# 実施すべき作業
A. 下に示すラベル付き物品についての文章から、「画像I1a、I2及びI3は、光の吸収を利」に始まり「せを利用して形成してもよい。」に至るまでのすべてを、一字も変えずに繰り返すこと。
B. 下に示すラベル付き物品についての文章を、その最後の文の後から書き継ぐこと。

# 提示された文章
::::::
図1に示すラベル付き物品100は、パスポートなどの冊子体である。図1には、開いた状態の冊子体を描いている。
【0050】
このラベル付き物品100は、折り丁1と表紙2とを含んでいる。
折り丁1は、1枚以上の紙片11からなる。典型的には、紙片11上には、文字列及び地紋などの印刷パターン12が設けられている。折り丁1は、1枚の紙片11を又は複数枚の紙片11の束を二つ折りにすることによって形成されている。紙片11は、個人情報が記録されるIC(integrated circuit)チップや、このICチップとの非接触での通信を可能とするアンテナなどを内蔵していてもよい。
【0051】
表紙2は、二つ折りされている。表紙2と折り丁1とは、冊子体を閉じた状態で折り丁1が表紙2によって挟まれるように重ね合わされており、それらの折り目の位置で綴じ合わせなどによって一体化されている。
【0052】
表紙2は、個人情報を含んだ画像を表示する。この個人情報は、個人の認証に利用する個人認証情報を含んでいる。この個人情報は、例えば、生体情報と非生体個人情報とに分類することができる。
【0053】
生体情報は、生体の特徴のうち、その個体に特有なものである。典型的には、生体情報は、光学的手法によって識別可能な特徴である。例えば、生体情報は、顔、指紋、静脈及び虹彩の少なくとも1つの画像又はパターンである。
【0054】
非生体個人情報は、生体情報以外の個人情報である。例えば、非生体個人情報は、氏名、生年月日、年齢、血液型、性別、国籍、住所、本籍地、電話番号、所属及び身分の少なくとも1つである。非生体個人情報は、タイプ打ちによって入力された文字を含んでいてもよく、署名などの手書きを機械読み取りすることによって入力された文字を含んでいてもよく、それらの双方を含んでいてもよい。
【0055】
図1において、表紙2は、画像I1a、I1b、I2及びI3を表示している。
画像I1a、I2及びI3は、光の吸収を利用して表示される画像である。具体的には、画像I1a、I2及びI3は、白色光で照明し、肉眼で観察した場合に視認可能な画像である。画像I1a、I2及びI3の1つ以上を省略してもよい。
【0056】
画像I1a、I2及びI3は、例えば、染料及び顔料で構成することができる。この場合、画像I1a、I2及びI3の形成には、サーマルヘッドを用いた熱転写記録法、インクジェット記録法、電子写真法、又はそれらの2つ以上の組み合わせを利用することができる。或いは、画像I1a、I2及びI3は、感熱発色剤を含んだ層を形成し、この層にレーザビームで描画することにより形成することができる。或いは、これら方法の組み合わせを利用することができる。画像I2及びI3の少なくとも一部は、ホットスタンプを用いた熱転写記録法によって形成してもよく、印刷法によって形成してもよく、それらの組み合わせを利用して形成してもよい。
::::::
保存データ
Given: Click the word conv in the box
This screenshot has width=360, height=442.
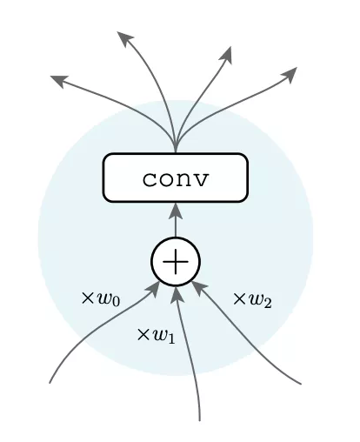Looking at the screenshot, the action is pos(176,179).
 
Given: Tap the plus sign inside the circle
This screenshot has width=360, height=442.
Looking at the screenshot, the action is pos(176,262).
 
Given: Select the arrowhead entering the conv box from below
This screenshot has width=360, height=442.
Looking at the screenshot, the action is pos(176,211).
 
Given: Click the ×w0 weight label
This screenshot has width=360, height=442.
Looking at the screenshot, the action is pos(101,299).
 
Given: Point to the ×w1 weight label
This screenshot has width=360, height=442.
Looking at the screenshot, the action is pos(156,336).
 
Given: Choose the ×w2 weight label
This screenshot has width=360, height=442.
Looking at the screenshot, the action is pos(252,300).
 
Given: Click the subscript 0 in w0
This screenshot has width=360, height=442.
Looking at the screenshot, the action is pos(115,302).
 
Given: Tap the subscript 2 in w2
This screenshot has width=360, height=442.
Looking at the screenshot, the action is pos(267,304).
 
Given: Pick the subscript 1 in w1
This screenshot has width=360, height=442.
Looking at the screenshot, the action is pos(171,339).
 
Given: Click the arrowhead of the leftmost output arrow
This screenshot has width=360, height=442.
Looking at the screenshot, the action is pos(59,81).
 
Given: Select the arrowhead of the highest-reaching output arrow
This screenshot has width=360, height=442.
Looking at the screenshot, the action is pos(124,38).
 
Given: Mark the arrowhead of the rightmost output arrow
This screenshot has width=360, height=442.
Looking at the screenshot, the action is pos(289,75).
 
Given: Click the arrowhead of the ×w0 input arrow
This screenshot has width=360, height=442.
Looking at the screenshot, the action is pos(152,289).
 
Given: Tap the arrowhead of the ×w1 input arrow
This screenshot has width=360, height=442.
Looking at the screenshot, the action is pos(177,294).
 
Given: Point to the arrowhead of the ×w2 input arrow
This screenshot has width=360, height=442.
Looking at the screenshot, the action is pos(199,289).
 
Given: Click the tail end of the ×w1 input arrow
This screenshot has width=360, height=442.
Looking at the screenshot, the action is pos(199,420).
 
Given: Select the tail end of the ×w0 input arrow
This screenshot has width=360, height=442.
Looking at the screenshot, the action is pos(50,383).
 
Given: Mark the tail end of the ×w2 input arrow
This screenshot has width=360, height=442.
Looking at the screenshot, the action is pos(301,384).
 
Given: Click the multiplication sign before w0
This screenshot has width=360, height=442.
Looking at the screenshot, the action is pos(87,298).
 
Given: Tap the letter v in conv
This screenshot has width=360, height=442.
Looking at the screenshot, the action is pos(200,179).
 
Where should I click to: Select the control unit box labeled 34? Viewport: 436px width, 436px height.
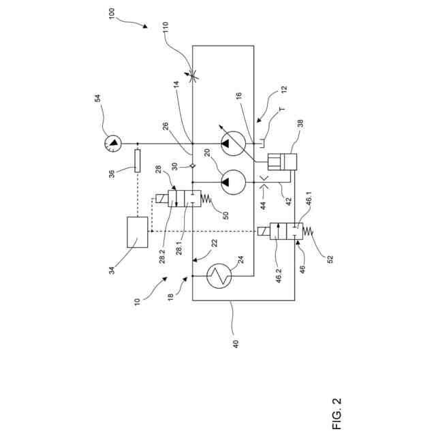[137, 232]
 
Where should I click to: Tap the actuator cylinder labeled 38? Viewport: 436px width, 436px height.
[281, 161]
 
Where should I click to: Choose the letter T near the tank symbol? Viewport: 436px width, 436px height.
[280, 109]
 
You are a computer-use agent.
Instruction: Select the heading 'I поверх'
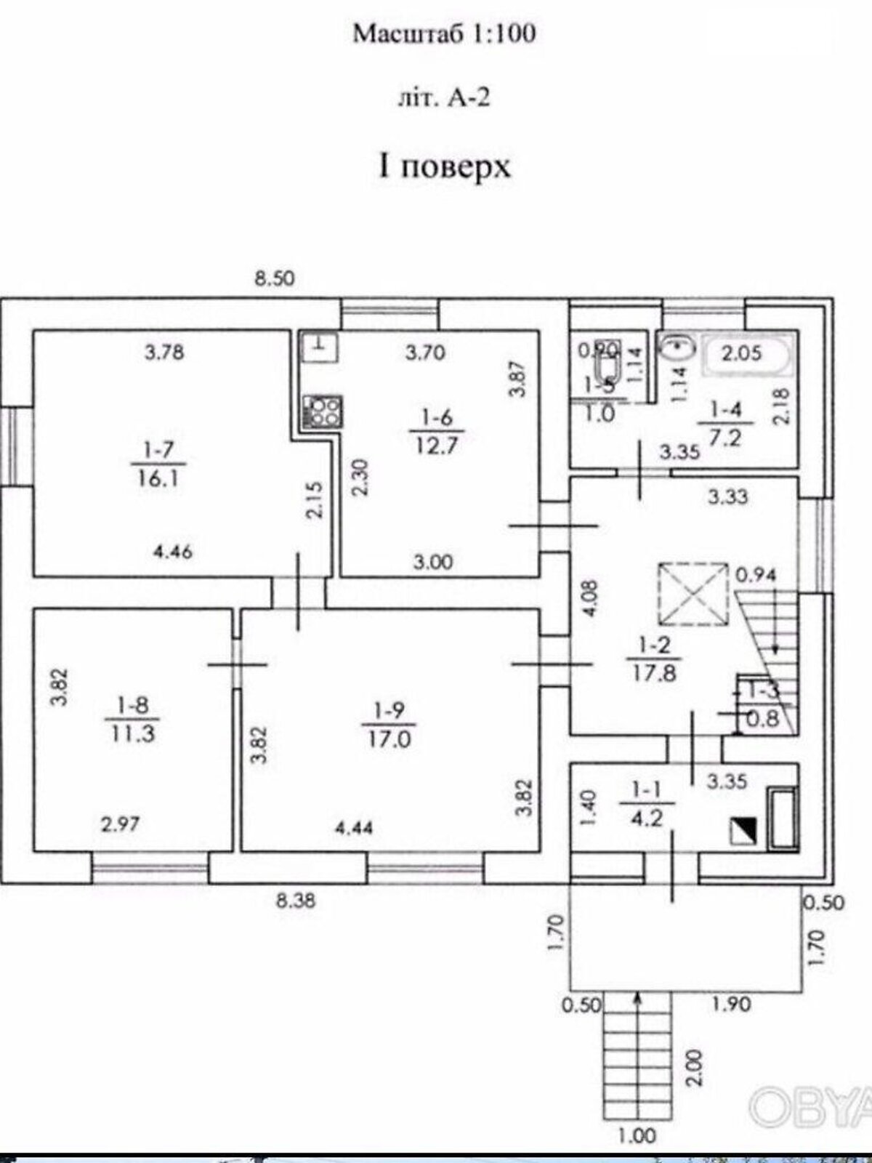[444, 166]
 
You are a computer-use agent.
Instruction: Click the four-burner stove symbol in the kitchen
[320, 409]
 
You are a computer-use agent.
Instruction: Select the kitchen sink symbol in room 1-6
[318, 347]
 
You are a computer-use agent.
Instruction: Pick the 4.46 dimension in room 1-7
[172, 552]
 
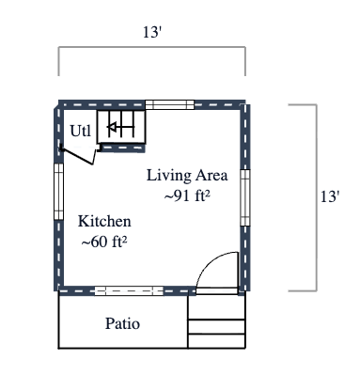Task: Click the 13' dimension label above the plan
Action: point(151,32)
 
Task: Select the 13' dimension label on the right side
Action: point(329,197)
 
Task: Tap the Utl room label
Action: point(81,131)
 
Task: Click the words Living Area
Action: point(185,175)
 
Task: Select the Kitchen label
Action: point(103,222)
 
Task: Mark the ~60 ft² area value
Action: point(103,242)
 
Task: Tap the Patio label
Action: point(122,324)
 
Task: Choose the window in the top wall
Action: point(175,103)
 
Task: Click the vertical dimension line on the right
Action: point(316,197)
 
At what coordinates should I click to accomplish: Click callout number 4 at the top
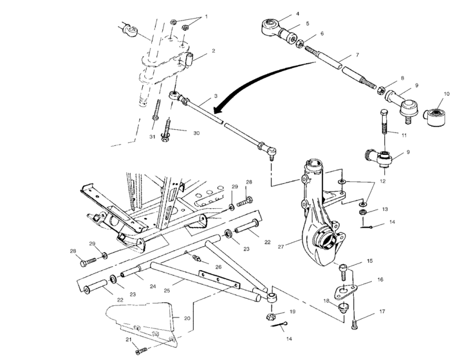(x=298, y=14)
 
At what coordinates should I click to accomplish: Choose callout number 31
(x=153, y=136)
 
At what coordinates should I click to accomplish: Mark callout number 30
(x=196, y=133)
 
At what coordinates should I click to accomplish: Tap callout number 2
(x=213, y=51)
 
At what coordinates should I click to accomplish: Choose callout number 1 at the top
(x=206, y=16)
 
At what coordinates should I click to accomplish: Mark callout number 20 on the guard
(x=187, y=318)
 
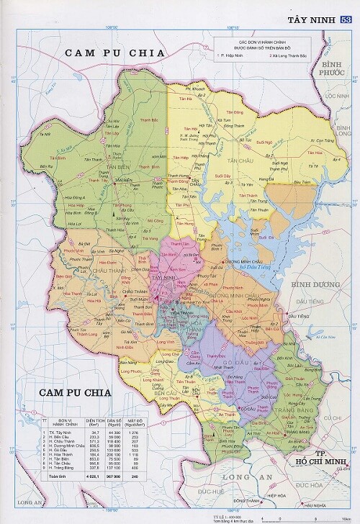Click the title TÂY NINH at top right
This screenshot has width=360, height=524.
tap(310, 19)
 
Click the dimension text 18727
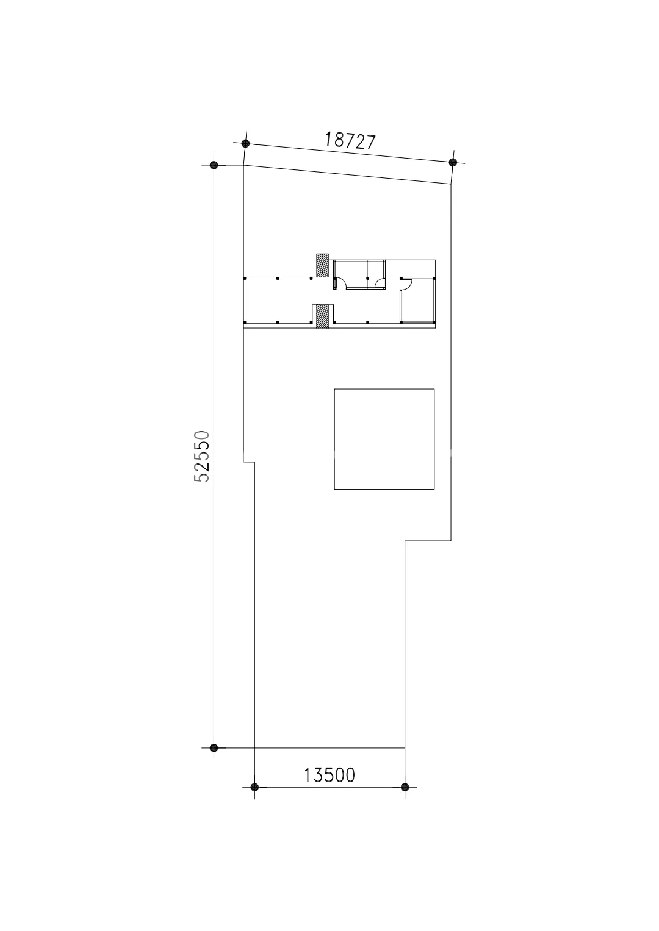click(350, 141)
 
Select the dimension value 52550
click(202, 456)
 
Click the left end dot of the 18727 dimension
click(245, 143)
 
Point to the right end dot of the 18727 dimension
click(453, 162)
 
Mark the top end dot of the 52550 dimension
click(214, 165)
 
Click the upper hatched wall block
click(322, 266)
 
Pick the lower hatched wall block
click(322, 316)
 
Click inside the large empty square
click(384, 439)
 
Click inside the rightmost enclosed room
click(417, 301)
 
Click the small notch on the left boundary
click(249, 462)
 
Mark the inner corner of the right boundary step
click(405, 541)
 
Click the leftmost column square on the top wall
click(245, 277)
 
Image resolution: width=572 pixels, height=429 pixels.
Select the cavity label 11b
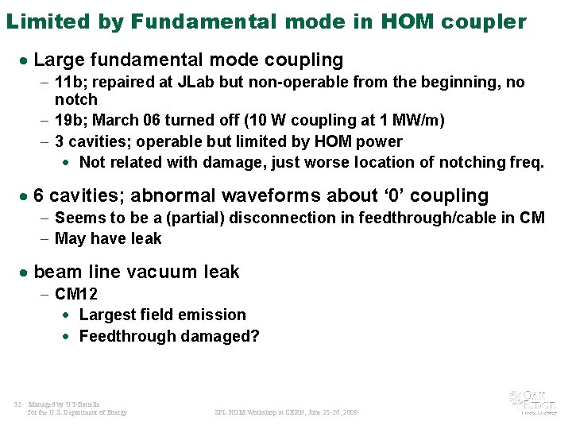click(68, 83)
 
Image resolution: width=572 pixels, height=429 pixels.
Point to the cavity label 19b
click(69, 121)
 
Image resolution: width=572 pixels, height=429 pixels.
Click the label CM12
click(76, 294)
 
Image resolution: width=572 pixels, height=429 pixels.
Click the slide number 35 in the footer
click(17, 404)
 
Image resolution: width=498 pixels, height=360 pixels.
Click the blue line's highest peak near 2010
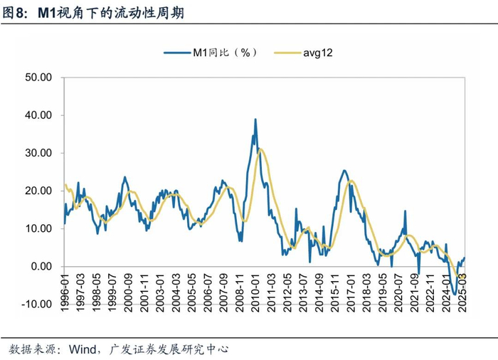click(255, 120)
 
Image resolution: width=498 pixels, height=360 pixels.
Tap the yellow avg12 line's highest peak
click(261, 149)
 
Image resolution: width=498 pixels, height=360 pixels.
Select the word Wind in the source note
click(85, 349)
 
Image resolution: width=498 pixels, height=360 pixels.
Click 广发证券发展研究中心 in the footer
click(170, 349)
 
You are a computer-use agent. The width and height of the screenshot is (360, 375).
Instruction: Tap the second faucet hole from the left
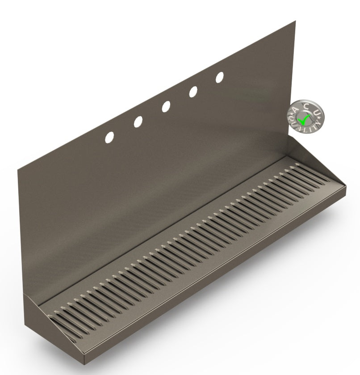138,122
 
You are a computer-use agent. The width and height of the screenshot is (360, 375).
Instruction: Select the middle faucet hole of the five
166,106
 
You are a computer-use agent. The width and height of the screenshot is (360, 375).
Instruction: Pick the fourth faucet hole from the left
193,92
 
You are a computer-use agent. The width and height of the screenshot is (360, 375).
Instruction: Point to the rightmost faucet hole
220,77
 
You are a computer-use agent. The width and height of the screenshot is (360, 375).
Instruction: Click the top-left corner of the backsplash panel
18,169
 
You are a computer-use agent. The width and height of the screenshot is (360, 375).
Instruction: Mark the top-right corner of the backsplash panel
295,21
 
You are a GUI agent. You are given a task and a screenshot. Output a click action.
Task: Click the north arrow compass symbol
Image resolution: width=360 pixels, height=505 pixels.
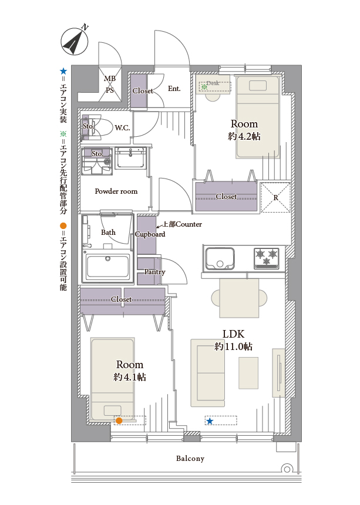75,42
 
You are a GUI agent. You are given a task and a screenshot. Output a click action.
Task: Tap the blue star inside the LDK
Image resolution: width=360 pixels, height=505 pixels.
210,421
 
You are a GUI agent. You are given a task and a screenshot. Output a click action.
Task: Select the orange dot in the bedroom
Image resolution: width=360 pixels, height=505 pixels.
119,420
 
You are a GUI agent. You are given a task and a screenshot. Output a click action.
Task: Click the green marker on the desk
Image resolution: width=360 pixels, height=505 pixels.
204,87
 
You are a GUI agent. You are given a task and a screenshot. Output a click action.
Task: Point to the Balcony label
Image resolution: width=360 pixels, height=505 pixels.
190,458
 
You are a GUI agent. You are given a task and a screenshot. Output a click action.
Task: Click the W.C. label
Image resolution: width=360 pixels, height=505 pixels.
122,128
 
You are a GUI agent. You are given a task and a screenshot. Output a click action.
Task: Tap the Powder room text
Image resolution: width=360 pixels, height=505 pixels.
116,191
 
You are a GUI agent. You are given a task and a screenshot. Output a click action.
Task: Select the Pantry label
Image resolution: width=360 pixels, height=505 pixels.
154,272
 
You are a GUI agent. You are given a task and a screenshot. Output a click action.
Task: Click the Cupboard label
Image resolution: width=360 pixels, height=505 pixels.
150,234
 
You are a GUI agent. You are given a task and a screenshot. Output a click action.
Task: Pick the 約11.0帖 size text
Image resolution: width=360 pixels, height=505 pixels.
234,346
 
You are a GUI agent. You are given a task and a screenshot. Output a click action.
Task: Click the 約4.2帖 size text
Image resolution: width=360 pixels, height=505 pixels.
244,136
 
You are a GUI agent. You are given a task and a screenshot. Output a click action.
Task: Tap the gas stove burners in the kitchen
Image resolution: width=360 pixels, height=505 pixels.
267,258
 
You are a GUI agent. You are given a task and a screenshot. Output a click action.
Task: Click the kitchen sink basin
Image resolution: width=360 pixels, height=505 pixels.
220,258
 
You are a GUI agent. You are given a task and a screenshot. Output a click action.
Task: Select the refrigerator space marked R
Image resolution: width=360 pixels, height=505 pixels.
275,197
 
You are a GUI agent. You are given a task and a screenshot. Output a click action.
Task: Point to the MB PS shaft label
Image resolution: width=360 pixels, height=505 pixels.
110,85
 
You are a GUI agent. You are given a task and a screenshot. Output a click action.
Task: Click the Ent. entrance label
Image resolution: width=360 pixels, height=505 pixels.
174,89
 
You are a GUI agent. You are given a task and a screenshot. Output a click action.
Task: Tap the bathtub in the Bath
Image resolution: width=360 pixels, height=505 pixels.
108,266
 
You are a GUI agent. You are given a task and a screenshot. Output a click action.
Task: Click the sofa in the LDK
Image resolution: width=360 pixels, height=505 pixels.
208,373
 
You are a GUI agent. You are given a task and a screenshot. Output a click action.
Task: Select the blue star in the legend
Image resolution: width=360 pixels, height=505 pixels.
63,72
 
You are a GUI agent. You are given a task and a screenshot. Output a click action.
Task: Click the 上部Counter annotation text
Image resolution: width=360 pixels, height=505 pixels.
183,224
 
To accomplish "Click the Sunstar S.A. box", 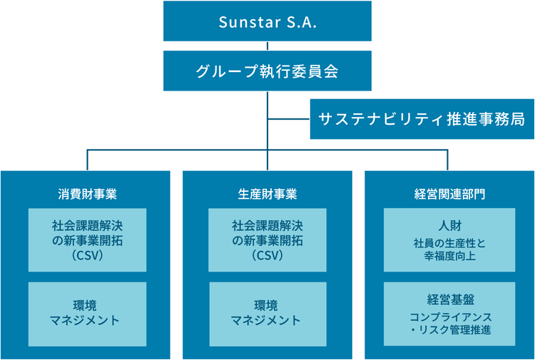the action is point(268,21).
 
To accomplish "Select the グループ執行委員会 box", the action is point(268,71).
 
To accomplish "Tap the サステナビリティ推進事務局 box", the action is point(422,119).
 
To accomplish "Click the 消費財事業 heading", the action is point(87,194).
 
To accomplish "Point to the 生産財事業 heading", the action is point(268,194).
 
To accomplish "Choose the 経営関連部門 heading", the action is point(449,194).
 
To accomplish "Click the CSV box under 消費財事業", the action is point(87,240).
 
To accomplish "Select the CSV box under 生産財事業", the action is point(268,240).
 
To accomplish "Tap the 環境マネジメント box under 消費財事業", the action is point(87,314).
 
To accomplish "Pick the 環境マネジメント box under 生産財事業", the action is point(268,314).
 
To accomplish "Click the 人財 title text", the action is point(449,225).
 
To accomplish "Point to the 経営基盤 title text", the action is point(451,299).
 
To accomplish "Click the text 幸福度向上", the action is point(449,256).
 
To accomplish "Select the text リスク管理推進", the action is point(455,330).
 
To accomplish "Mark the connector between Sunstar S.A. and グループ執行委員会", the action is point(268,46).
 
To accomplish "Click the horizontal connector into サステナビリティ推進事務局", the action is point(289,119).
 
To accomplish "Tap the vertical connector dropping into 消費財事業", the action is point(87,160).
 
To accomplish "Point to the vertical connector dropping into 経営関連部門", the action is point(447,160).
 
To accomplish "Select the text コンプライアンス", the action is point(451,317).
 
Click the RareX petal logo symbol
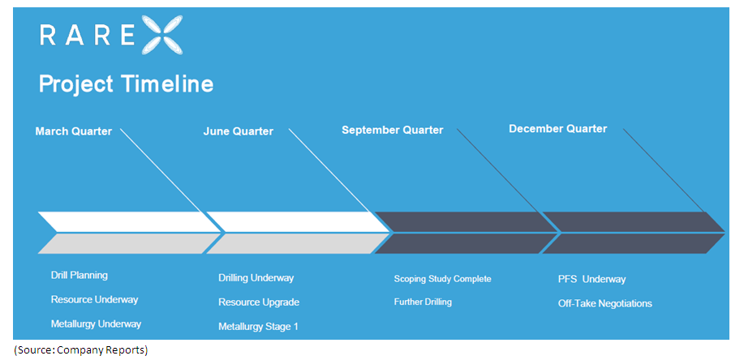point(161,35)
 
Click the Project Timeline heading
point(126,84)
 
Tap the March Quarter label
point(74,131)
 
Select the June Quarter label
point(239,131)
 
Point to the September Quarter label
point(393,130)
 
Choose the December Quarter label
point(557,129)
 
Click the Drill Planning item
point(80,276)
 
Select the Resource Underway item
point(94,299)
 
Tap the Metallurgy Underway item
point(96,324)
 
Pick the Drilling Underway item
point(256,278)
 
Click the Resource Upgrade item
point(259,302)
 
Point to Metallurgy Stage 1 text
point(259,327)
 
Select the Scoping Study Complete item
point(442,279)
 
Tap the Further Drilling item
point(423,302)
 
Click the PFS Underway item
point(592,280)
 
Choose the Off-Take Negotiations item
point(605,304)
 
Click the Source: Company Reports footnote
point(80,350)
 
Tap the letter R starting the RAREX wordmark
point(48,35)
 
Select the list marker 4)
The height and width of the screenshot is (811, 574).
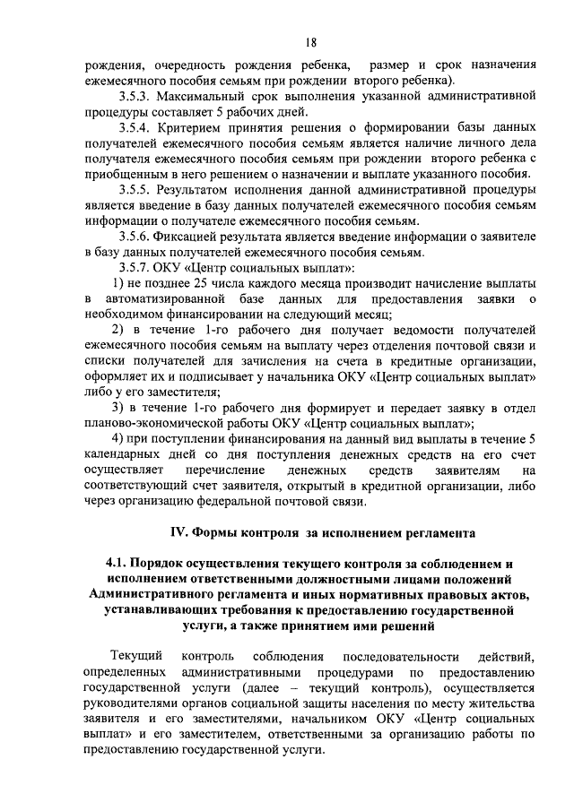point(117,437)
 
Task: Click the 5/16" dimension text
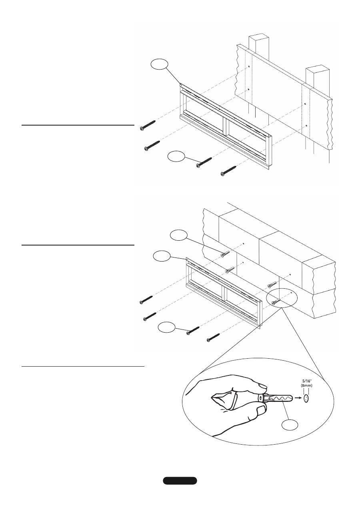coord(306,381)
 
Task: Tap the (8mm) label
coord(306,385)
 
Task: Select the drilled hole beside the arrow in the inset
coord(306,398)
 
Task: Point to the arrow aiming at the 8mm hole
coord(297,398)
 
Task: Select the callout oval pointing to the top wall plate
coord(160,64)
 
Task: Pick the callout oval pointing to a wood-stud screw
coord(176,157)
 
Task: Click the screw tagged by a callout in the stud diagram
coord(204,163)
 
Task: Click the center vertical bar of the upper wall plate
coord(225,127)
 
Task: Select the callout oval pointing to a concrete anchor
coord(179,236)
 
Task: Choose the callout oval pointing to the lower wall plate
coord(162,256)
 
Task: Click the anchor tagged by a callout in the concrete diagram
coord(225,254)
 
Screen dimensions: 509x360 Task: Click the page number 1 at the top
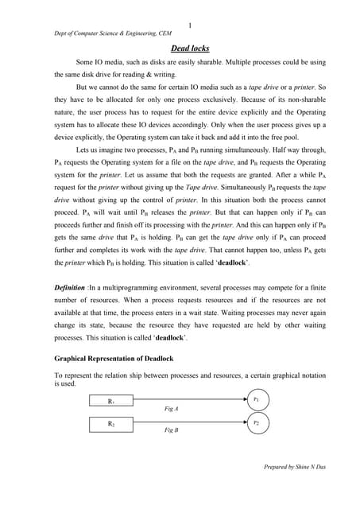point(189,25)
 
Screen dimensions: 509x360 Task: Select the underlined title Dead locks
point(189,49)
::::::
# 作業ごとの出力
A.
画像I1a、I2及びI3は、光の吸収を利用して表示される画像である。具体的には、画像I1a、I2及びI3は、白色光で照明し、肉眼で観察した場合に視認可能な画像である。画像I1a、I2及びI3の1つ以上を省略してもよい。
【0056】
画像I1a、I2及びI3は、例えば、染料及び顔料で構成することができる。この場合、画像I1a、I2及びI3の形成には、サーマルヘッドを用いた熱転写記録法、インクジェット記録法、電子写真法、又はそれらの2つ以上の組み合わせを利用することができる。或いは、画像I1a、I2及びI3は、感熱発色剤を含んだ層を形成し、この層にレーザビームで描画することにより形成することができる。或いは、これら方法の組み合わせを利用することができる。画像I2及びI3の少なくとも一部は、ホットスタンプを用いた熱転写記録法によって形成してもよく、印刷法によって形成してもよく、それらの組み合わせを利用して形成してもよい。

B.
【0057】
画像I1bは、例えば、回折格子及びホログラムなどの回折構造が表示する画像である。画像I1bは、後で詳述するように、例えば、サーマルヘッドを用いた熱転写記録と、ホットスタンプ又は熱ロールを用いた熱転写記録とをこの順に行うことにより形成する。
【0058】
画像I1a及びI1bは、同一人物の顔画像を含んでいる。画像I1aが含んでいる顔画像と、画像I1bが含んでいる顔画像とは、同一であってもよく、異なっていてもよい。画像I1aが含んでいる顔画像と、画像I1bが含んでいる顔画像とは、寸法が等しくてもよく、異なっていてもよい。また、画像I1a及びI1bの各々は、顔画像の代わりに他の生体情報を含んでいてもよく、顔画像に加えて顔画像以外の生体情報を更に含んでいてもよい。
【0059】
画像11bは、生体情報の代わりに非生体個人情報を含んでいてもよく、生体情報に加えて非生体個人情報を更に含んでいてもよい。また、画像11bは、個人情報の代わりに非個人情報を含んでいてもよく、個人情報に加えて非個人情報を更に含んでいてもよい。
【0060】
画像I2は、非生体個人情報と非個人情報とを含んでいる。画像I2は、例えば、文字、記号、符号及び標章の1つ以上を構成している。
【0061】
画像I3は、地紋である。例えば、画像I3と画像11a及び11bの少なくとも一方とを組み合わせると、ラベル付き物品100の改竄をより困難にすることができる。
【0062】
次に、表紙2の構造について、図2乃至図5を参照しながら説明する。
図2は、図1に示すラベル付き物品に採用可能な構造の一例を拡大して示す平面図である。図3は、図2に示す構造のIII−III線に沿った断面図である。図4は、図2及び図3に示すラベル付き物品の画像表示体が含んでいる回折構造を概略的に示す平面図である。図5は、図2及び図3に示すラベル付き物品の画像表示体が含んでいる他の回折構造を概略的に示す平面図である。
【0063】
なお、X方向は画像表示体の表示面に平行な方向であり、Y方向は画像表示体の表示面に平行な方向であり且つX方向に対して垂直な方向であり、Z方向はX及びY方向に対して垂直な方向である。また、図2及び図3に示す構造は、表紙2のうち画像I1bに対応した部分である。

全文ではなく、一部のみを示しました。